Sicher, schon ein wenig kurios die Vokabel,
man kann damit schön von oben herab den anderen über den Mund fahren; und so wurde das Wörtchen seitdem von kritischen Zeitgenossen auch oft und gern in diversen Zusammenhängen ironisch verwendet - aber taugt dieses adjektivische Derivat, das da mit Minusprädikat als Anhängsel an ein altehrwürdiges Trendwort kreiert wurde, wirklich zum Unwort des Jahres ?

Echt ein Armutszeugnis
für diese gutbezahlte Institution, die da tagein tagaus beim Kaffeetrinken anhand gedruckter Periodika die Sprache beobachten, durchforsten und beackern und noch nicht einmal ein wirklich überzeugendes Unwort zustande bringen.

Da war ein ehemaliger Kollege -
ja, lang ist’s her - mit Kostheimer Schlappmaul von ganz anderem Kaliber.
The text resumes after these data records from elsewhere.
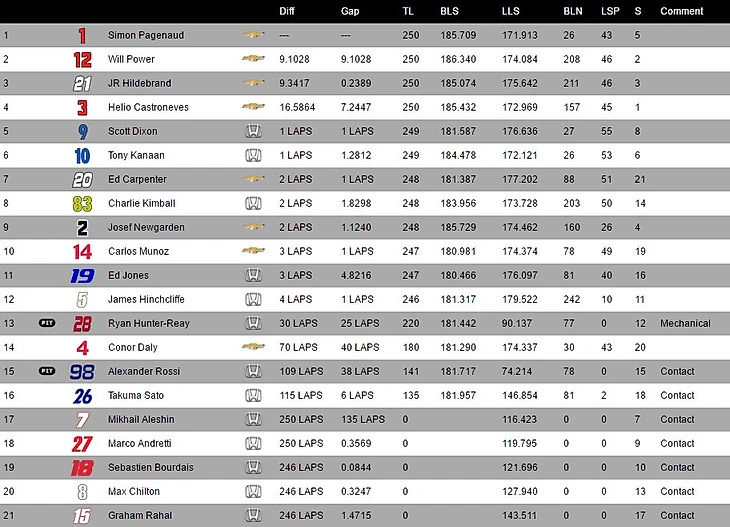Click Charlie Kimball's number 83 car badge
This screenshot has height=527, width=730.
click(82, 203)
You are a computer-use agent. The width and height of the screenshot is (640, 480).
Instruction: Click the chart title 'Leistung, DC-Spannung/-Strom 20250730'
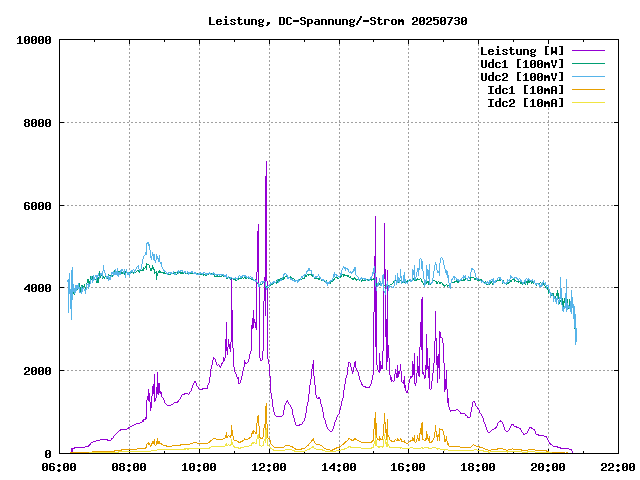pos(337,21)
Der hätte diesen fahlen Schreibtischtypen innerhalb einer Stunde 10 Unwörter locker im Gespräch raushauen können, daß die philologischen Schattengewächse gar noch in Lachen ausgebrochen wären. (Eher als nit.)

Wenn ich mir da
nur einmal vergegenwärtige, wie dieser Reiner über bestimmte Typen und Gruppen abgelästert hat ! Echt Wahnsinn, einfach köstlich, aber ziemlich böse.

Angepaßte Typen wurden
bei Nichtanwesenheit als diese Schleimspur tituliert, die Alten kamen auch nicht gut weck, da sie bei ihm unter Friedhofsaspiranten, die mit dem AOK-Chopper unterwegs waren, firmierten.

Wenn der in Fahrt war,
konnte er so richtig loslegen und treffliche Beispiele hatte er zur Genüge; besonders beliebt war bei ihm als Beispiel das Faible mancher alter Frauen für Klosterfrau Melissengeist, eine hochwirksame Medizin, weil hochprozentig.
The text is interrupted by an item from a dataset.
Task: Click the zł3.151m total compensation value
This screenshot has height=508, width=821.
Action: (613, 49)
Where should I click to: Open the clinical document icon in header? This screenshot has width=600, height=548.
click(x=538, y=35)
Von daher gesehen weiß ich nun
nicht so recht, was an ‘alternativlos’ nun so unwortig sein soll, daß es für diese Kategorie denn ausgewählt wurde.

Denn unter Unwort
stelle ich mir mehr ein mißverständliches oder inkriminiertes Wort vor, das man besser für sich behält und nicht sagt, weil usw. es verletzend, diskriminierend, verächtlich, rassistisch blabla ist wie das K-Wort eben.
Aber genau diese Bodenhaftung
scheint dieser Institution und den dasigen Institutionshengsten (und -stuten) zu fehlen, da sie nicht dem Volk aufs Maul schauen und mit ihm Konversation pflegen und stattdessen nur nach Gedruckten gieren. Nur leider erscheinen diese sprachlichen Äußerungen noch immer im Hauptstrom fast durchgängig polkoristisch bereinigt.

Kein Wunder,
daß es ihnen dann sichtlich schwerfällt, ein veritables Unwort zu küren. Da es nun schon diese beiden Kategorien gibt, Wort und Unwort des Jahres, was spricht eigentlich dagegen zusätzlich noch eine neue aufzumachen ?

Und zwar denke ich da
an das Hohlwort des Jahres. Vielleicht gelingt es ja noch im Verlauf des Februars ein solches zu küren ?! Am besten einmal Vorschläge einreichen.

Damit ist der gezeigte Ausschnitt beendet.